» DOCUMENT SEGMENT:
KOKKOS package crash on GPU

Naga,

I fixed the crash here https://github.com/lammps/lammps/pull/1415, can you try it out? FYI you are paying a performance penalty because “temp/com” isn’t ported to Kokkos, which is causing a bunch of host <-> device memory transfer. It wouldn’t be hard to port this, it just hasn’t been done yet.

Thanks,

Stan

Thanks . Will try it and get back

Thanks,

It works now. However, performance is much worse than the GPU package. I believe this is because of the porting of temp/com you mentioned? Is there a plan to do this sometime soon? Also you were mentioning some performance improvements on KOKKOS, is that version available for download on github?

thanks,
Naga

A quick question - this may be dumb…the porting of temp/com does not impact the LJ benchmark? Asking because I see a performance improvement there with KOKKOS versus GPU.

regards,
Naga

Hi ,
There is a whole lot of H2D ad D2H copies happening as you mentioned (>60% of GPU time is spent on these). Is there a plan to port temp/com to KOKKOS?

» STATED EXERCISE 1:
Which lines of the records contain the string "Политика"? Copy each one, treating case as significant.
The records that follow have no connection to the KOKKOS crash thread.

» RECORDS FOR PROCESSING:

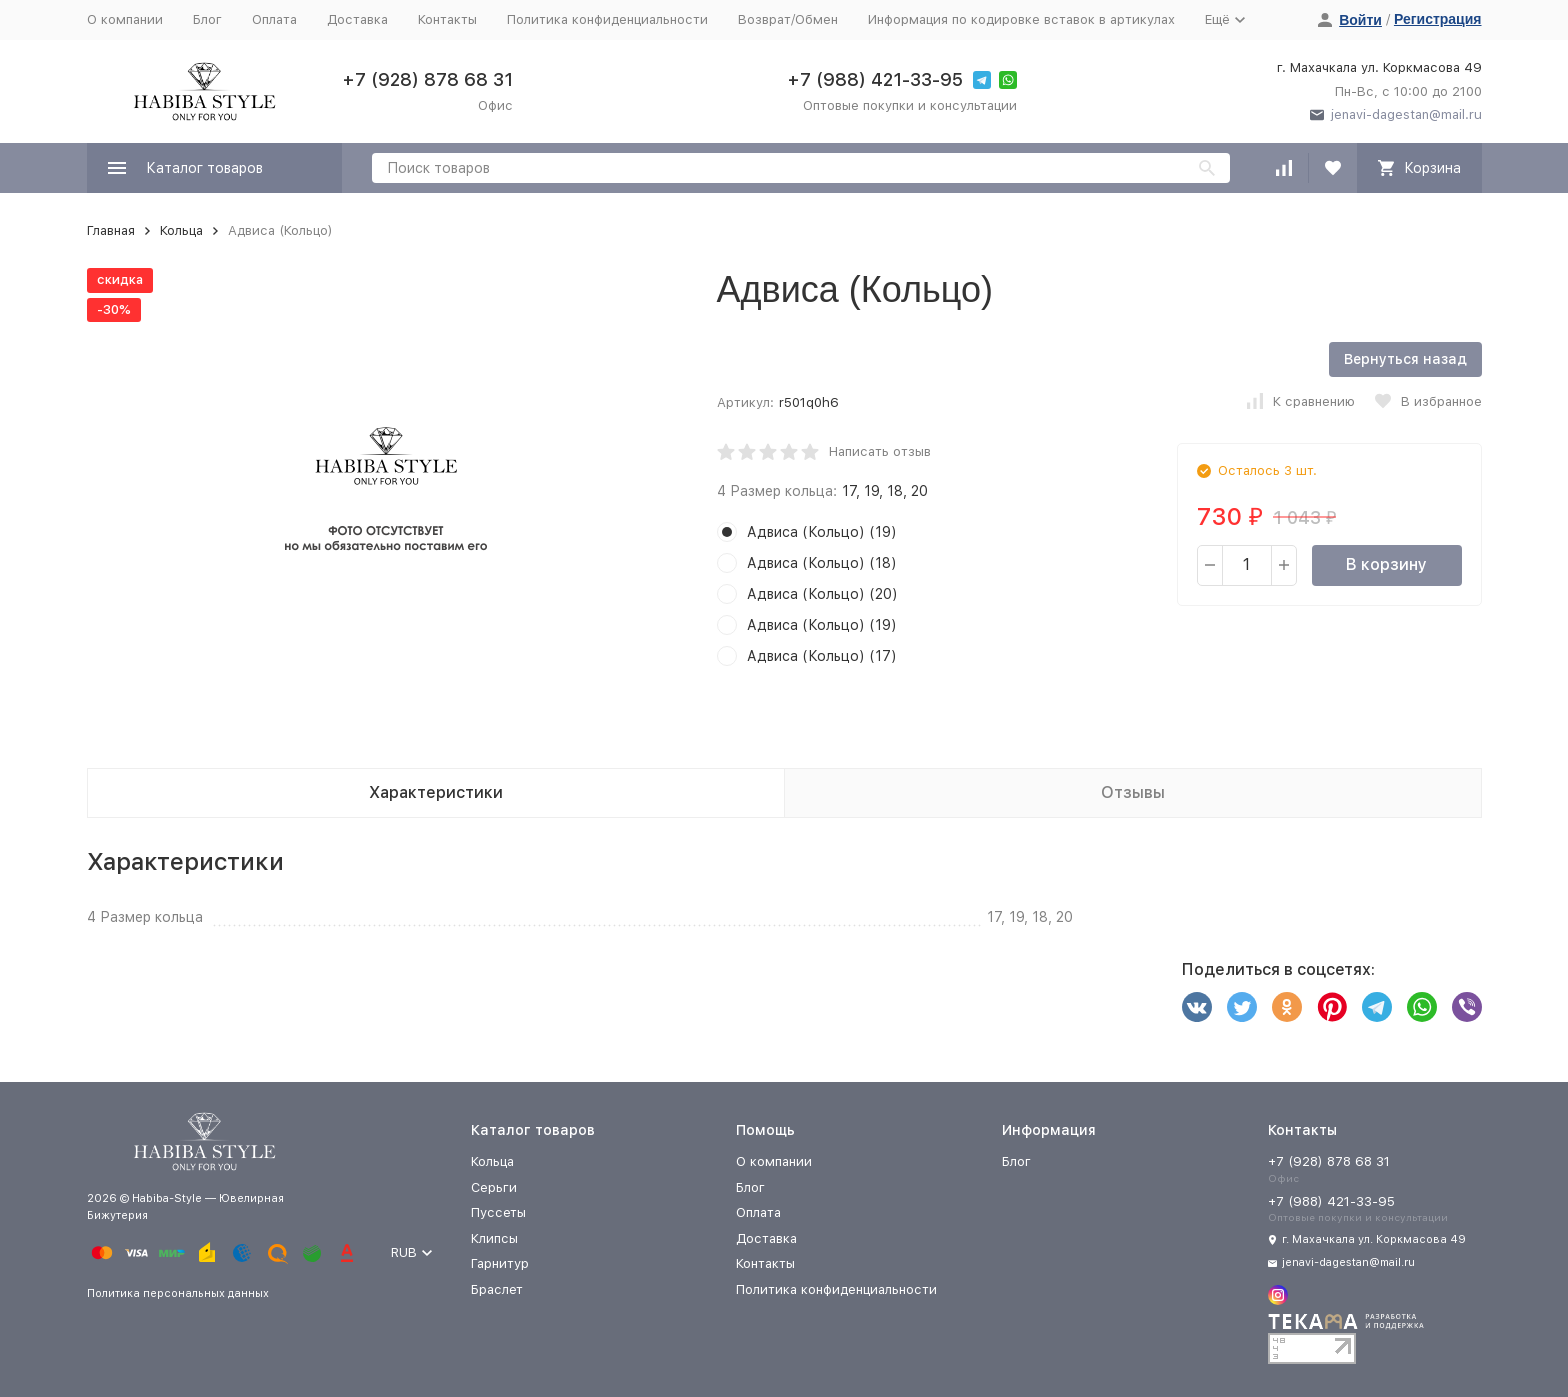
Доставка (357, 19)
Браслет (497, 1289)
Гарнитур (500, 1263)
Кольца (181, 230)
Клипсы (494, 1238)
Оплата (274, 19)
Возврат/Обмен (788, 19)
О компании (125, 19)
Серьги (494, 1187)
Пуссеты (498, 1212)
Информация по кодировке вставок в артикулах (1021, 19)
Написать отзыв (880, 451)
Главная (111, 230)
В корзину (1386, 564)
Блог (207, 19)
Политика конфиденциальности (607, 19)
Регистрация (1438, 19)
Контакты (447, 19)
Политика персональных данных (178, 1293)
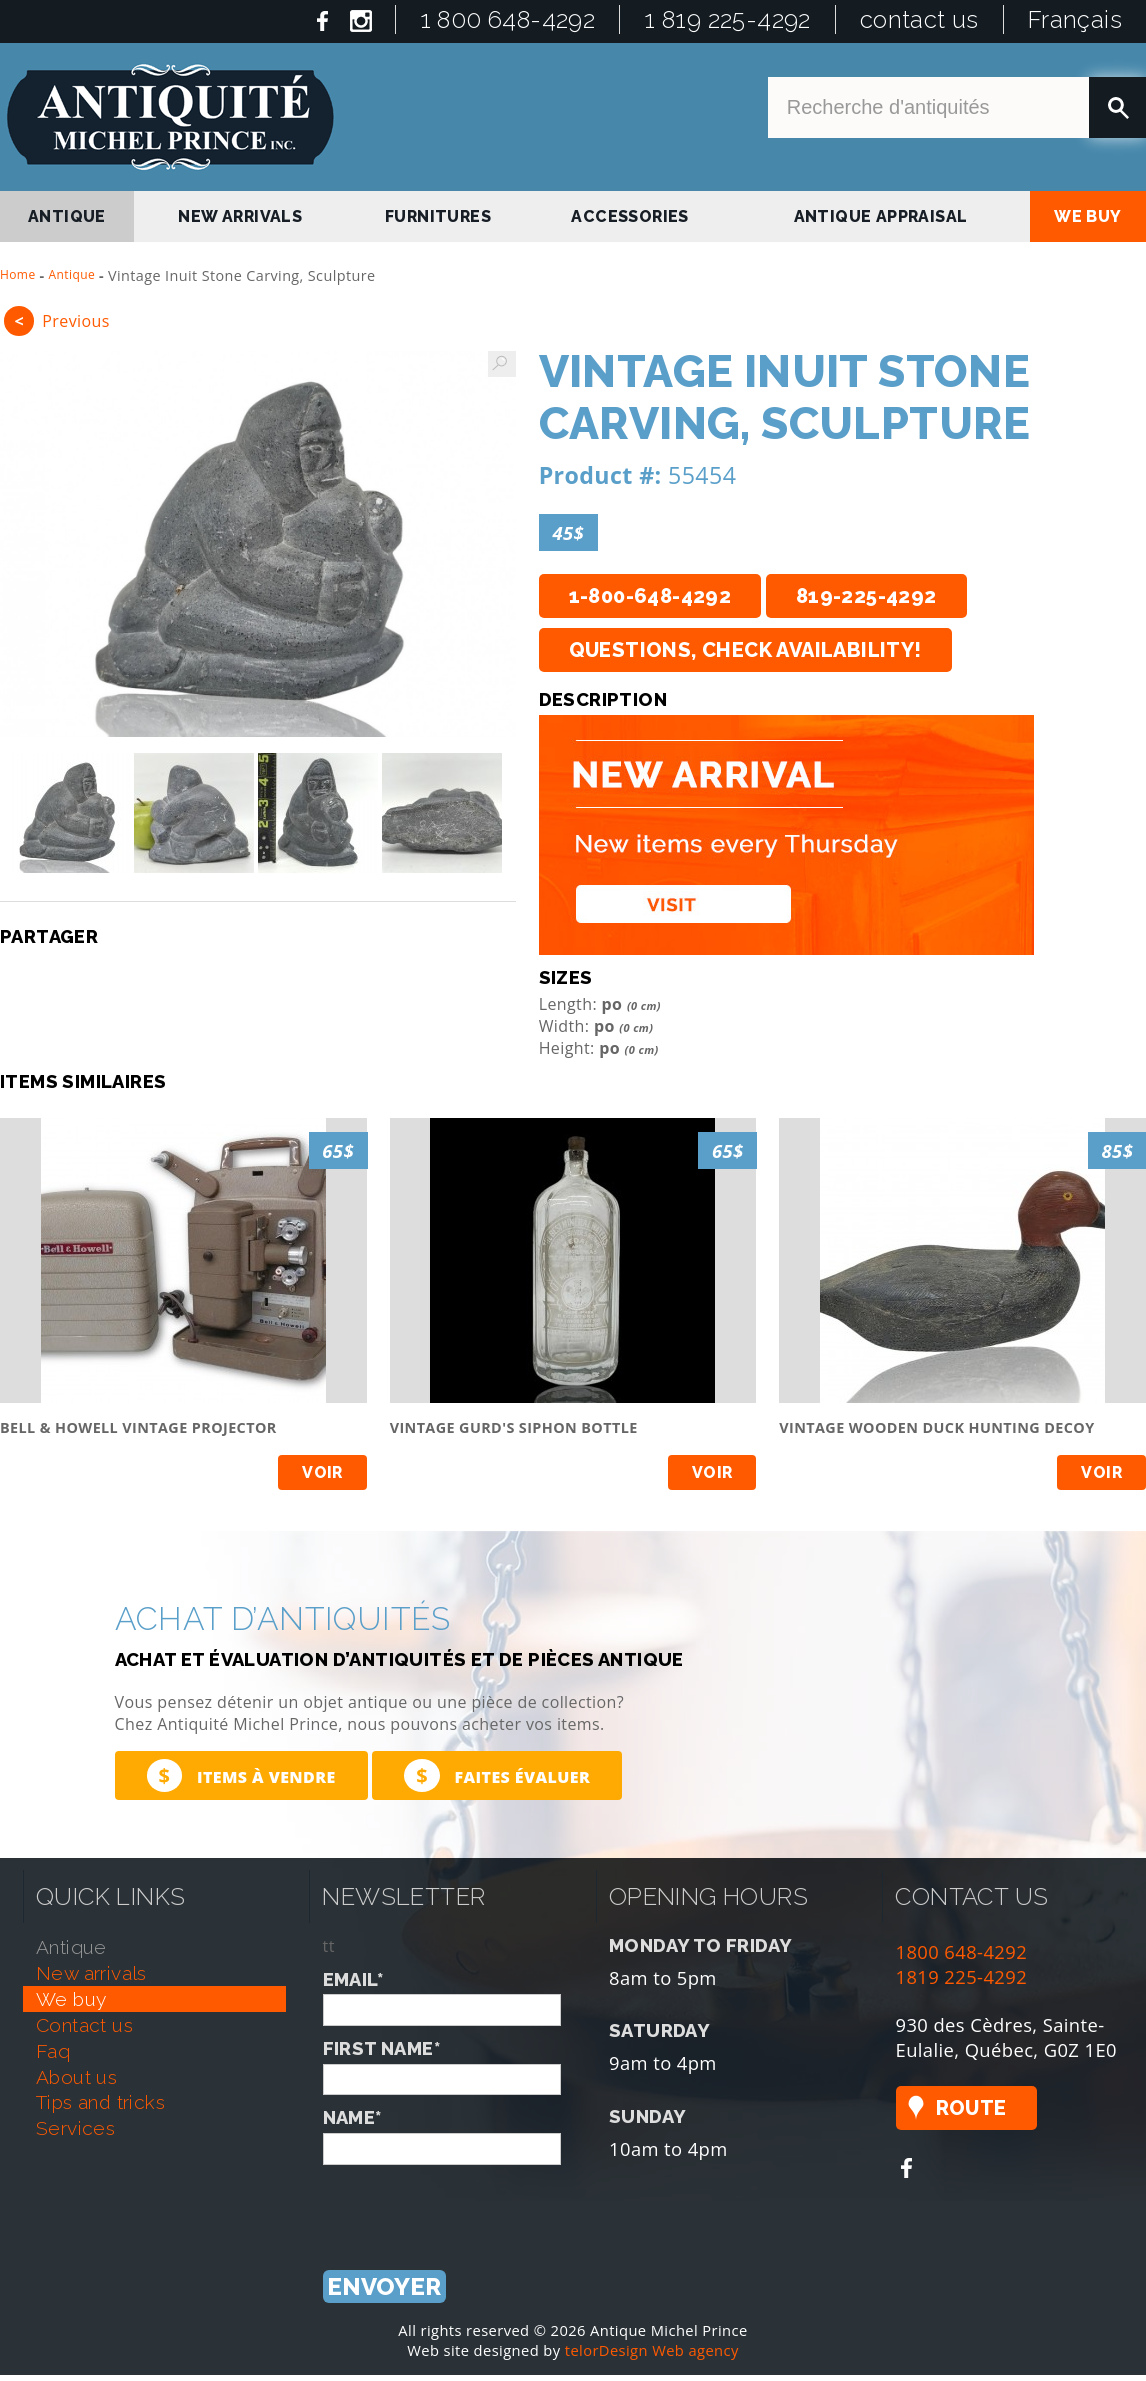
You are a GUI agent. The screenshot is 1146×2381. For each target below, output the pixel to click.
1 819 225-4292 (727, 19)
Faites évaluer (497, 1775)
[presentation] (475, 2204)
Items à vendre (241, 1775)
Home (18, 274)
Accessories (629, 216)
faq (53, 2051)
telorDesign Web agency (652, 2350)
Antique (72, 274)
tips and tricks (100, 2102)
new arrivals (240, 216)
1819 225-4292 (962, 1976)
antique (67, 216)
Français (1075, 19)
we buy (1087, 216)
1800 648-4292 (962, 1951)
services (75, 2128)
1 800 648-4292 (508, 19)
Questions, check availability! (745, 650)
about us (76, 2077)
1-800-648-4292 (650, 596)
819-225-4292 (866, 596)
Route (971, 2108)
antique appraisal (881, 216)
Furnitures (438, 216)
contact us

» STATED EXERCISE 2:
Does the KOKKOS crash thread support each statement below? Answer yes or no for each and quote the words from the thread that decide it.
(a) The crash fix was posted as pull request 1415.
(b) Once the fix was in place, performance beat the GPU package.
(c) More than 60% of GPU time goes to host-device copies.

» EXERCISE ANSWER 1:
Политика конфиденциальности (607, 19)
Политика персональных данных (178, 1293)

» EXERCISE ANSWER 2:
(a) Yes: "I fixed the crash here https://github.com/lammps/lammps/pull/1415"
(b) No: "However, performance is much worse than the GPU package."
(c) Yes: "(>60% of GPU time is spent on these)"